Say I tell you I have 200 million cash. But my interest income shows me getting a very low return for my money. Say less than one percent.
Think about it... if you have 200 million cash, would you be satisfied if your banker gives you less than one percent for your money? Logically yo wouldn't, yes?
So if I tell you I have 200 million but my interest income doesn't support such a fact... surely you would ask me a simple question : SURE BOH?
Surely you would be sceptical with my claims. Yes?
Let's look at Maxwell's piggy bank cash.
Very impressive, yes?
172 million worth of cash!!! That's a lot of cash, yes???????
Then I look at Maxwell's cash flow statement.

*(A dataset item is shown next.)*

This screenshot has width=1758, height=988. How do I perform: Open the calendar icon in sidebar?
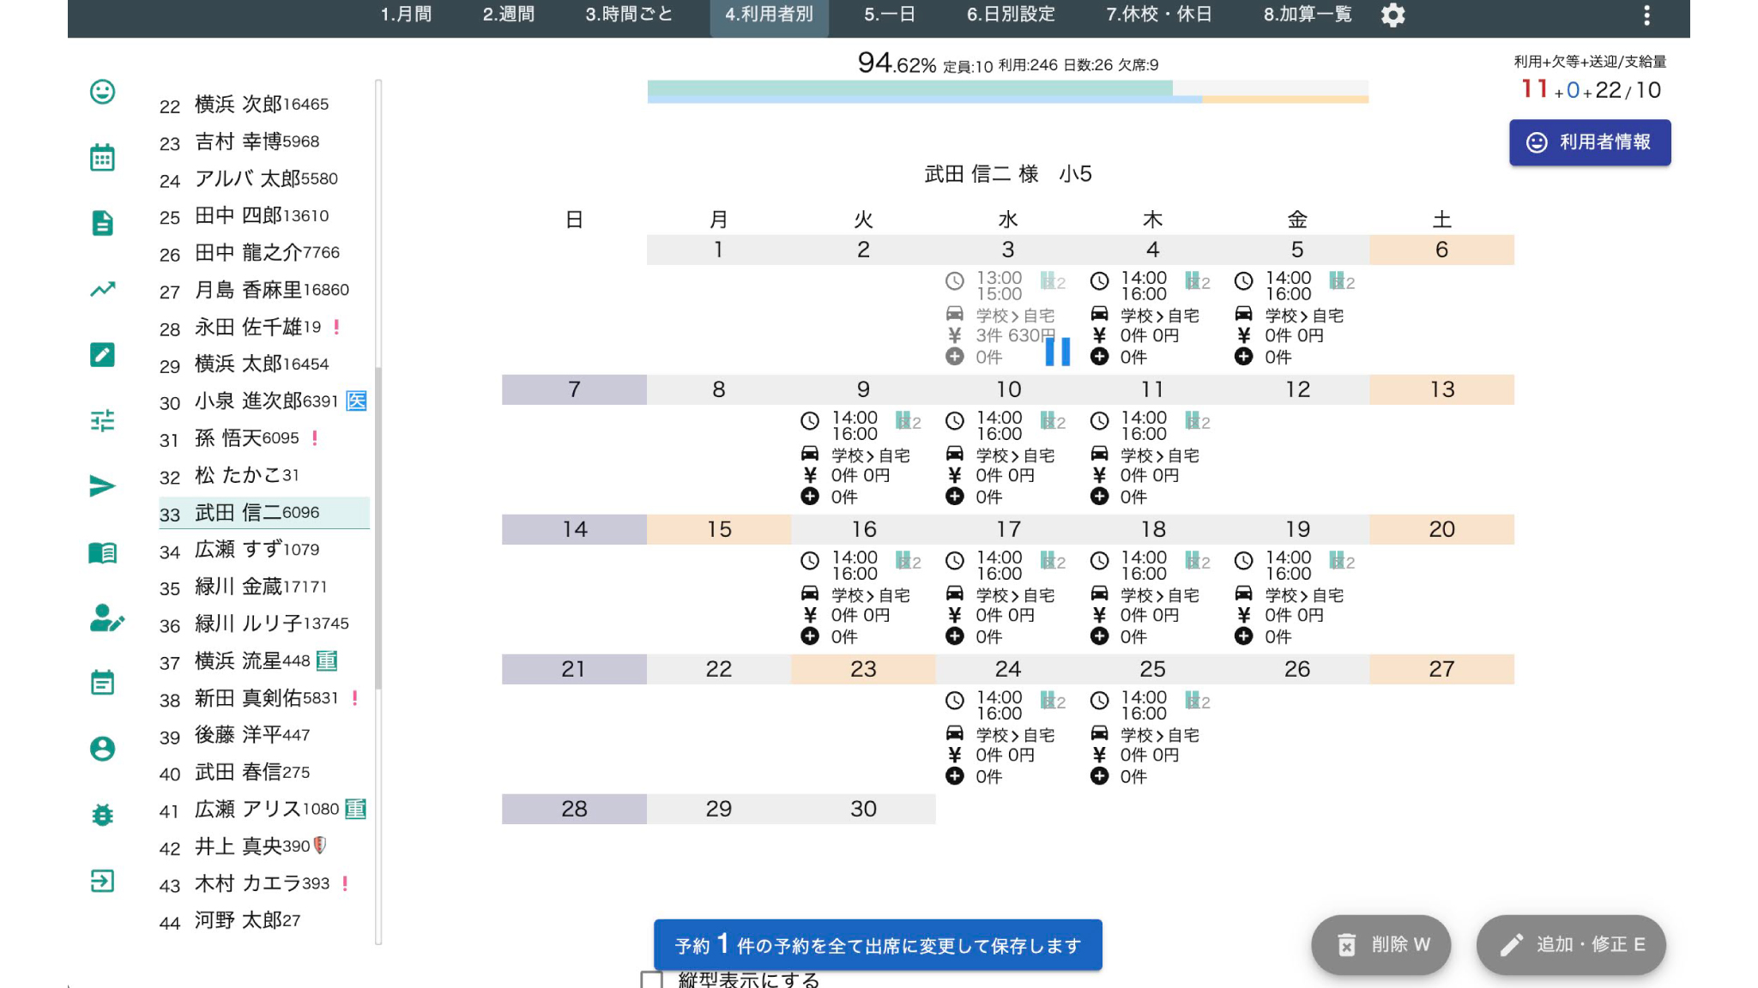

For the six months ending 30th June, Maxwell's interest income only show some 363,901 .
6 months only 363,901.
One year, it should be about 727,000.
Ok.. round it up... that's about an interest income of 730 thousand only.
Compare the cash... Maxwell says it has some 172 million. Ok... perhaps it's understandable that the company doesn't bank in everything into money markets. Agree?
Say Maxwell banks in 100 million into FDs?
But look at the returns... it's only 730 thousand.
Do the math. 730 thousand divided by 100 million = .....how many percent.... ?
Err... I am not insinuating anything... all I am saying is... I believe Maxwell is getting extremely low returns for its cash. Why? I don't know. But if you are an interested investor, don't you want to know why?
ps: I seriously don't know if Maxwell would go up or down... so please spare me with those auntie talks.
ps: I am seriously not insinuating anything.
ps. After reading the cash flow... I closed the pdf file.